**Requirement:**
Please state how many lines of the records hold the string "toolbar", giving nothing but the number.

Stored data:
━━━━

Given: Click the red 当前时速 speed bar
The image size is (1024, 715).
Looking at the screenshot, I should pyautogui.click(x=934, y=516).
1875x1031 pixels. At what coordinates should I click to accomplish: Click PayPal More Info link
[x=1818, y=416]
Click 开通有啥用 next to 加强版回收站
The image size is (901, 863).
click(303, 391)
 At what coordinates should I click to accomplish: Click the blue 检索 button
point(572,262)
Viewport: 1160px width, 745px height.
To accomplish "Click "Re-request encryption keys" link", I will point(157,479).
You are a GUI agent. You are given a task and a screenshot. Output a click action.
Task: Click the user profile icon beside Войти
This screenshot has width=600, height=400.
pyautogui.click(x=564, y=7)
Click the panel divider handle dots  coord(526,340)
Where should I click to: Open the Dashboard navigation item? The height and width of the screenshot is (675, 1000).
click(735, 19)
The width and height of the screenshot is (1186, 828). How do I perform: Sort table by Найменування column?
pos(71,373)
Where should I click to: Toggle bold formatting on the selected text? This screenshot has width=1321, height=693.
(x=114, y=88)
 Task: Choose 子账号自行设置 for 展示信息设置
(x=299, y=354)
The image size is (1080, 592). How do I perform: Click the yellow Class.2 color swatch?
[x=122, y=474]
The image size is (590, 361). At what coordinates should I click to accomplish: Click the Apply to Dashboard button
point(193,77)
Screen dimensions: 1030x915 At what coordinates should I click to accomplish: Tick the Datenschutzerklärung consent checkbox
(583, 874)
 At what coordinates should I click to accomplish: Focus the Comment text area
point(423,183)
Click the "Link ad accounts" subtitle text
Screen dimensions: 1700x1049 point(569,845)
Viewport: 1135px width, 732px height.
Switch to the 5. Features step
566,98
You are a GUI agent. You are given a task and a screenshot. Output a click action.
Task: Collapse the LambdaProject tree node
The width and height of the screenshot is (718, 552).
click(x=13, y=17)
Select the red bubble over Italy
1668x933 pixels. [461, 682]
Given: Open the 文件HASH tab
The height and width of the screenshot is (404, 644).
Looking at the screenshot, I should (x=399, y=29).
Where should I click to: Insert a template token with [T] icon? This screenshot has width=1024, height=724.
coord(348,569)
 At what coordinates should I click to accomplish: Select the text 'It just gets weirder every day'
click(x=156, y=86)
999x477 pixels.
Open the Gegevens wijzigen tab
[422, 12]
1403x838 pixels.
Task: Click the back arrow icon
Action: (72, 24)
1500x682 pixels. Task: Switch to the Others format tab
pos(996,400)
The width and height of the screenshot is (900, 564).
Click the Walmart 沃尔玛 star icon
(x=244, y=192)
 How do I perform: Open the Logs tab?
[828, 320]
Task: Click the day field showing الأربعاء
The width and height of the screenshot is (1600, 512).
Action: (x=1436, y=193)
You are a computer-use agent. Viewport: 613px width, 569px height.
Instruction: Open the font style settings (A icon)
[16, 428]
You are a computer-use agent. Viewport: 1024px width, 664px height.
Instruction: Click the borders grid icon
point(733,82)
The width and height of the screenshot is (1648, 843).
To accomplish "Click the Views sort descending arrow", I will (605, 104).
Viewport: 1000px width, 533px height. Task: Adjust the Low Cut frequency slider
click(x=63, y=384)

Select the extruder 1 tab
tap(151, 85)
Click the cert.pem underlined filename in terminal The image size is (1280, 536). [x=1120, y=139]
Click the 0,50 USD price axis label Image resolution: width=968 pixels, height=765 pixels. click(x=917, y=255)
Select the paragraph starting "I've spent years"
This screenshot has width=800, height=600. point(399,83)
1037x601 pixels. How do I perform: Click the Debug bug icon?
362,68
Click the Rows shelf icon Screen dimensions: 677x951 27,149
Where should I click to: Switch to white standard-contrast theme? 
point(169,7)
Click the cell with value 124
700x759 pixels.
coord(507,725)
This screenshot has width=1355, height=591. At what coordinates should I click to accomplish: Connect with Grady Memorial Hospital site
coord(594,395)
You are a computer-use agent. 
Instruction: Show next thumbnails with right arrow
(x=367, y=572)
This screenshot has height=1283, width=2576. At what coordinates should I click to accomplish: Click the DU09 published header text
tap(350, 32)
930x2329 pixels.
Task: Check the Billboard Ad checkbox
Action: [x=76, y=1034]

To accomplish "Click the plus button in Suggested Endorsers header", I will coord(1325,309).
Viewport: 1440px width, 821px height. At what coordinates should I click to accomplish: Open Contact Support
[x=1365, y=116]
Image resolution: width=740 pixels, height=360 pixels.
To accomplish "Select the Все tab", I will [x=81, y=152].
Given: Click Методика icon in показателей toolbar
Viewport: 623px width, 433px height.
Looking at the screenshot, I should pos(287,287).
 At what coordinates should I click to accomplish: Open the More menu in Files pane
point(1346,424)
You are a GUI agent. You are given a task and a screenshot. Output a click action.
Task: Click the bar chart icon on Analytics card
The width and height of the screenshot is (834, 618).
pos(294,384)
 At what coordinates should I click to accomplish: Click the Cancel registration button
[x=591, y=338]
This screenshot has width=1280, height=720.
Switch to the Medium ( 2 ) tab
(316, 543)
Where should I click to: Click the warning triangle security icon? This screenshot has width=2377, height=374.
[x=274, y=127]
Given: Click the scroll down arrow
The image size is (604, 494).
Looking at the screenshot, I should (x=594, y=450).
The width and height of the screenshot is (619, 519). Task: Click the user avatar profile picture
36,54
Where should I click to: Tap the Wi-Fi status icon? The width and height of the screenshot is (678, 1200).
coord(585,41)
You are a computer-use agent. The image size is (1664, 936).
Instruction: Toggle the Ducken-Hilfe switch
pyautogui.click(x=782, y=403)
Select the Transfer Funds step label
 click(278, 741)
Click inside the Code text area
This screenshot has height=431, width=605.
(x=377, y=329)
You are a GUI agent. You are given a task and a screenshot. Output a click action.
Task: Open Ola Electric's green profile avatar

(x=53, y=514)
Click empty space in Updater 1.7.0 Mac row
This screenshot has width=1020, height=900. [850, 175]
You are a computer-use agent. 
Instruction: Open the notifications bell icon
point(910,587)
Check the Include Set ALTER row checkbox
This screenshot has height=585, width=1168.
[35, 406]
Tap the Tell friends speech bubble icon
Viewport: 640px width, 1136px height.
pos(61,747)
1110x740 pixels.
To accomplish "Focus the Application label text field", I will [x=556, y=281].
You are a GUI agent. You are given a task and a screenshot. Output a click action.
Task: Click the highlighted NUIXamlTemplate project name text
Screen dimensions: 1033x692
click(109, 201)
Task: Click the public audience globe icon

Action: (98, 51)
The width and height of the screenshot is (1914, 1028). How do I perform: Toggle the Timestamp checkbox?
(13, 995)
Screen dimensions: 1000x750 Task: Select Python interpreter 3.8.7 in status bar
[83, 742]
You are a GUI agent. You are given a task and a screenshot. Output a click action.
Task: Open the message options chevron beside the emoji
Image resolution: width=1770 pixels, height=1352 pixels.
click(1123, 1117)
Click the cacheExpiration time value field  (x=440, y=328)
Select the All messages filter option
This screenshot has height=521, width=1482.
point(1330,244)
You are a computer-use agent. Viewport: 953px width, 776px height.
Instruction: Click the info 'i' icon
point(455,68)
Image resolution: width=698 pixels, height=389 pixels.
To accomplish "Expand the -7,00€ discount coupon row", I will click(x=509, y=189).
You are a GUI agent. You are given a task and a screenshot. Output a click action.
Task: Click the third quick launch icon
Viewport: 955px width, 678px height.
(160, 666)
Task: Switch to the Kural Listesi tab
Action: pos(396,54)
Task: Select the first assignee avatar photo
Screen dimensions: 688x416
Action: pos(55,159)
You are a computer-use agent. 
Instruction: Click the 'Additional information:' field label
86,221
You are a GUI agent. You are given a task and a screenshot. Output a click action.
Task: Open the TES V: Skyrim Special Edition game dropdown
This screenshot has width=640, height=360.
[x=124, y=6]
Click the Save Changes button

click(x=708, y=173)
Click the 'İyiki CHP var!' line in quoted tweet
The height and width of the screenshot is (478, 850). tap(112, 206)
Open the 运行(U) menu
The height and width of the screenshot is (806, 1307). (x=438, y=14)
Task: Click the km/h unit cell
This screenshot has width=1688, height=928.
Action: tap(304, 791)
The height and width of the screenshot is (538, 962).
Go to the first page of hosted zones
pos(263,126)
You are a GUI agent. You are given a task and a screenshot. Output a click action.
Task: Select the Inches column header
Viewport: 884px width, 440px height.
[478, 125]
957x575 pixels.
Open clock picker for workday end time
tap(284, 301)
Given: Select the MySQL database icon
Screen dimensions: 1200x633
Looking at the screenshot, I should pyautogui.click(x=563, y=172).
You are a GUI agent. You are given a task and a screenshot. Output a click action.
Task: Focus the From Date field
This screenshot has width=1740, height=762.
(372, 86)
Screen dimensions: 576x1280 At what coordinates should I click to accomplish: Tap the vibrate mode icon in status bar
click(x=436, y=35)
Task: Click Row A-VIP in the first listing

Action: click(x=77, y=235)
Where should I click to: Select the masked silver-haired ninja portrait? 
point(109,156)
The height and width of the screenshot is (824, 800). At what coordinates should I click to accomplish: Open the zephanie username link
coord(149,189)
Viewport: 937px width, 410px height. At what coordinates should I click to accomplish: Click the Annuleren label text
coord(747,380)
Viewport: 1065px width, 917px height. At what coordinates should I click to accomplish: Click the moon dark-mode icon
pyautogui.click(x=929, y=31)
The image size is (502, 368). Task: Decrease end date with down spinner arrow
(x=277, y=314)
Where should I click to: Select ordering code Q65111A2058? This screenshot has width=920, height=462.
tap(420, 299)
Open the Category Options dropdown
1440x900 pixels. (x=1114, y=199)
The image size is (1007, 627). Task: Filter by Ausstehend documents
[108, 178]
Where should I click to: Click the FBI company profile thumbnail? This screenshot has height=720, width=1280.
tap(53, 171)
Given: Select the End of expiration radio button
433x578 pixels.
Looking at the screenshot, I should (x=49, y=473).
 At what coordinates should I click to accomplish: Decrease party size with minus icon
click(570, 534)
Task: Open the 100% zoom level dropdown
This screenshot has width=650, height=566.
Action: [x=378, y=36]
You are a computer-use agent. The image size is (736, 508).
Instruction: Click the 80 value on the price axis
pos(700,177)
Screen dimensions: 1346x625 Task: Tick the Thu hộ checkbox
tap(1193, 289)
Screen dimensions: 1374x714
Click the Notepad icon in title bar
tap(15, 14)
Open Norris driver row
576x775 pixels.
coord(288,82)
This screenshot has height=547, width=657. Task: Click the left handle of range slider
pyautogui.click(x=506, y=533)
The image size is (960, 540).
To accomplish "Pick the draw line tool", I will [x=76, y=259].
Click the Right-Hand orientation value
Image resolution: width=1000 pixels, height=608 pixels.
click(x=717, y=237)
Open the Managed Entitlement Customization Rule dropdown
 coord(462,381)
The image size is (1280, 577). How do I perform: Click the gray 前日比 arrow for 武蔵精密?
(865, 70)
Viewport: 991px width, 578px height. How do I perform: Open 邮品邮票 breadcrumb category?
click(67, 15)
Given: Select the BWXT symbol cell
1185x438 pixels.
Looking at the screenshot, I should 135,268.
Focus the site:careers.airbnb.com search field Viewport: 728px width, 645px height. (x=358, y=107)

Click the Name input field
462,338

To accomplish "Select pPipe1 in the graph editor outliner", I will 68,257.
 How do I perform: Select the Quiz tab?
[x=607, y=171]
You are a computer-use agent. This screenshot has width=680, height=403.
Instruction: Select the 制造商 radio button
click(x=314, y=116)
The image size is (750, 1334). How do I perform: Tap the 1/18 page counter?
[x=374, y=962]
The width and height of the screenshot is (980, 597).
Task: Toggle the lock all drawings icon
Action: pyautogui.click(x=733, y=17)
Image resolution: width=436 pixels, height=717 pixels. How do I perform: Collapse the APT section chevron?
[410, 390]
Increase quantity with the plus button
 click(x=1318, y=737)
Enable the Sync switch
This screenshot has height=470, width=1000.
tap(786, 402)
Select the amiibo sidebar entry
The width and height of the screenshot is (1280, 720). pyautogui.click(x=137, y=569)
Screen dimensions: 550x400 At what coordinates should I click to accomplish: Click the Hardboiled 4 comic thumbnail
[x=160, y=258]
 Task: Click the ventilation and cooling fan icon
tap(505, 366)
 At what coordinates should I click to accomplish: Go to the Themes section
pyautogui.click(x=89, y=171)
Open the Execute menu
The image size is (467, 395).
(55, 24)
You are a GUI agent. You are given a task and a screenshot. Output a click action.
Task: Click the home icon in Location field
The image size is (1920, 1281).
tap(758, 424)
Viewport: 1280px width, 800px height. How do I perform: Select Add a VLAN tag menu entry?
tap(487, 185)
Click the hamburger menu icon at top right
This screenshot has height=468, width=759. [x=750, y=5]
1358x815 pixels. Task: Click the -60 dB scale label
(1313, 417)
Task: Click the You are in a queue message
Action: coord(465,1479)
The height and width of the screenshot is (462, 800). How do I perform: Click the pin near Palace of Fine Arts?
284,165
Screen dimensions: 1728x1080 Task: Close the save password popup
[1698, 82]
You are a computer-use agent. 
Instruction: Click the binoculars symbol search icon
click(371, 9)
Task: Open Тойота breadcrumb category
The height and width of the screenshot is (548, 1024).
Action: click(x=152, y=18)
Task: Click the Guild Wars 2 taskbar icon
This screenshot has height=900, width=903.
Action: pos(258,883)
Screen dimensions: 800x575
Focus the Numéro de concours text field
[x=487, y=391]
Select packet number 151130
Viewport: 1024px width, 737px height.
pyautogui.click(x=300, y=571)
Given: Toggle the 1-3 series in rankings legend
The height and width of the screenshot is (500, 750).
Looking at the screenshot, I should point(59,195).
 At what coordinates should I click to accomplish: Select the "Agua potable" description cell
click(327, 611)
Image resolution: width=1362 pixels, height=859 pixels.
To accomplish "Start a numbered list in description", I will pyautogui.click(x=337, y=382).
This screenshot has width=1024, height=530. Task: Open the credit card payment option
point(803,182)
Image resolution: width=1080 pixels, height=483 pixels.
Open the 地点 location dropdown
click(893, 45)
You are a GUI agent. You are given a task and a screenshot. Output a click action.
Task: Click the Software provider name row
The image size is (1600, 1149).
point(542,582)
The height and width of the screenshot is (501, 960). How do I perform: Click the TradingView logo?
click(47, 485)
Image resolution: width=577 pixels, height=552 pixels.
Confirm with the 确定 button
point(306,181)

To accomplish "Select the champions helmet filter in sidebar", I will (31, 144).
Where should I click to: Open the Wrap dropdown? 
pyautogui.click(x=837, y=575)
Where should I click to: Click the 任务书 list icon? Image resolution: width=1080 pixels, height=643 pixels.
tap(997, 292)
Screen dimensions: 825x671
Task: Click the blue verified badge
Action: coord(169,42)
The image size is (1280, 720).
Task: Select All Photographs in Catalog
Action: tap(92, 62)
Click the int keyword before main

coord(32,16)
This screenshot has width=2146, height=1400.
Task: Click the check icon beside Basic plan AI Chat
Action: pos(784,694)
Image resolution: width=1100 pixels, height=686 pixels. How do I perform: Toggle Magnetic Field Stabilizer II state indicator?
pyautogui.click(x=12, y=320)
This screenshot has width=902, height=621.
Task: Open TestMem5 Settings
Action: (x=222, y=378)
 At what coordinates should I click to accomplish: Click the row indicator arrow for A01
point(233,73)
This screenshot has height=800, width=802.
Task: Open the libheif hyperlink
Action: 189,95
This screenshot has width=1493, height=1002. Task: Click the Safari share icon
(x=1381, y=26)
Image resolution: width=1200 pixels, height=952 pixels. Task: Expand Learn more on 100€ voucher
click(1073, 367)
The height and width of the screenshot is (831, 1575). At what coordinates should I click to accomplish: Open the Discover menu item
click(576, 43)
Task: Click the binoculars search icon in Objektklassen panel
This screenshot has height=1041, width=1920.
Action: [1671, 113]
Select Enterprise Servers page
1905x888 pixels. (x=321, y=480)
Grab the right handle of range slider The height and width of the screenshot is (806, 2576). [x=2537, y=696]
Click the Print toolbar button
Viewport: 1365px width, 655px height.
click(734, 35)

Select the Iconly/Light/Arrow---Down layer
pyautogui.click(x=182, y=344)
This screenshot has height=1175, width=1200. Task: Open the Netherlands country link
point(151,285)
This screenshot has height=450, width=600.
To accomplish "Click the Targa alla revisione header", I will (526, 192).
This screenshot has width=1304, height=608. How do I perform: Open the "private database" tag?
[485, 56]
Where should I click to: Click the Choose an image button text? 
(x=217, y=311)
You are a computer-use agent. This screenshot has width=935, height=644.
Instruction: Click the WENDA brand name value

━━━━

**Expected answer:**
2